The cycle of endings and beginnings is one of my favorite parts of the academic life, especially that period of overlap as one semester ends and the ideas for the next start emerging and clarifying, shifting and jostling in my brain.  As the semester wound down and my approach for the current semester started to bore both my students and myself, I’d been toying with the idea of something livelier. Although I do use some of the same assignments from semester to semester, I always seem to be shaking things up; there are clear disadvantages to this approach, in terms of prep time required and limited ability to refine particular assignments, but it has the great advantage of keeping me fresh and excited.

I had originally considered a composition course arranged perhaps around a series of objects-based assignments. I was particularly inspired by Susan Naomi Bernstein’s post “History of New York in 5 Objects,” Time magazine’s more recent “History of the Campaign in 100 Objects,” and Sherry Turkle’s book Evocative Objects, and soon William Carlos Williams’s “No ideas but in things” was drumming in my head. Then I thought people, places, and things (in some order) might be a workable if quite general framework—anything to prompt students to look more closely and think more deeply.
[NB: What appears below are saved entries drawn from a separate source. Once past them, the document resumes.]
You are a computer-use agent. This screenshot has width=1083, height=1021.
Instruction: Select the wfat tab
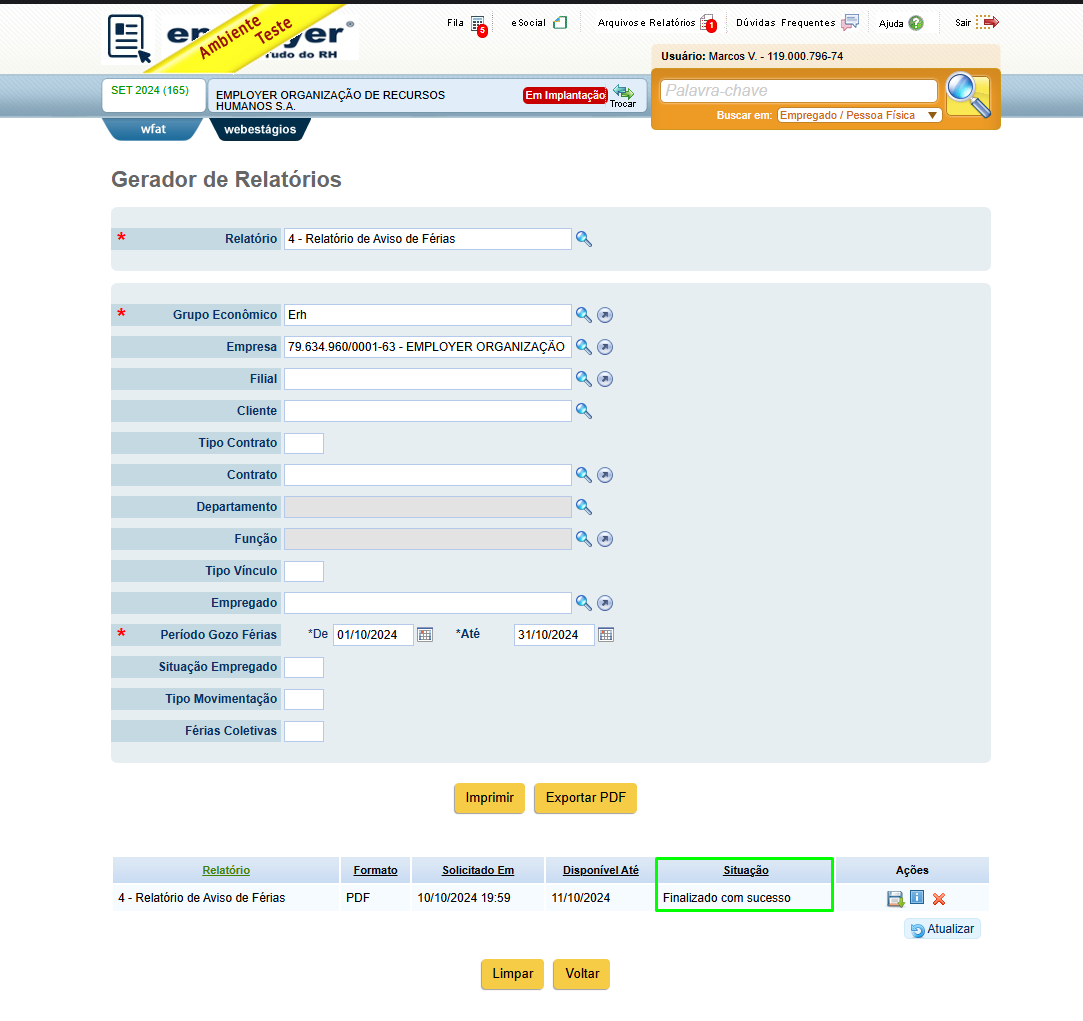tap(153, 129)
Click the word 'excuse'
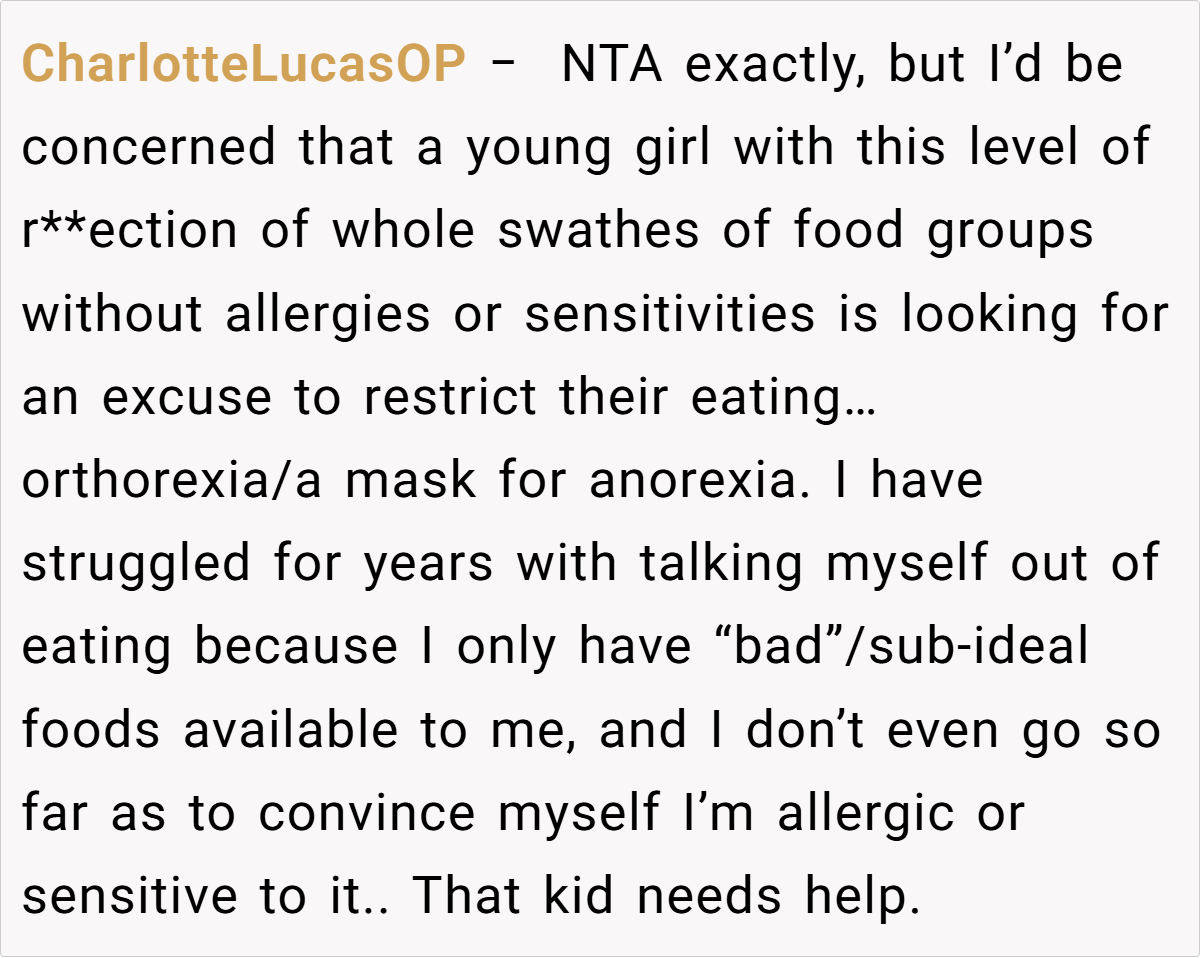The width and height of the screenshot is (1200, 958). pyautogui.click(x=186, y=398)
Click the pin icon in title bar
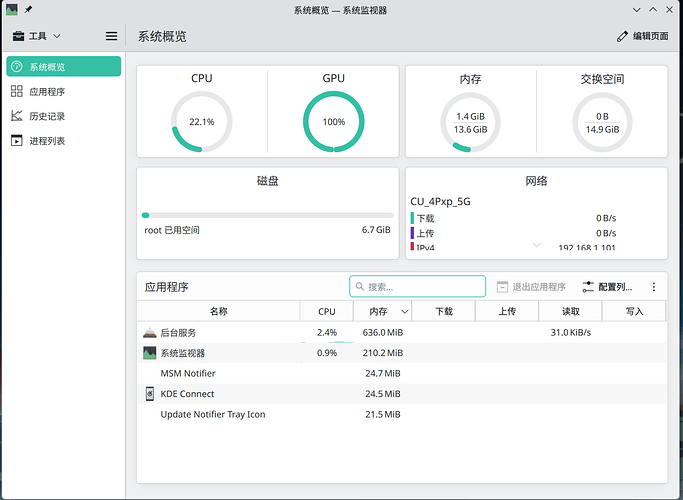Viewport: 683px width, 500px height. point(28,9)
What I’m interested in thinking about and trying to record is this process of how simmering possibilities settle into some more definite plan as a course design starts to reveal itself. I’m not sure how it works for other teachers (feel free to share in the comments below!), but for me it’s a process of shifting my focus from ideas for assignments to course objectives and outcomes to potential reading materials until a critical mass of material starts to coalesce. My metaphors are hopelessly mixed: fitting together pieces of a puzzle, gathering up a ball of pie crust, identifying the pattern in a tessellated floor design, waiting for a disturbed path of water to calm enough that the reflection stabilizes.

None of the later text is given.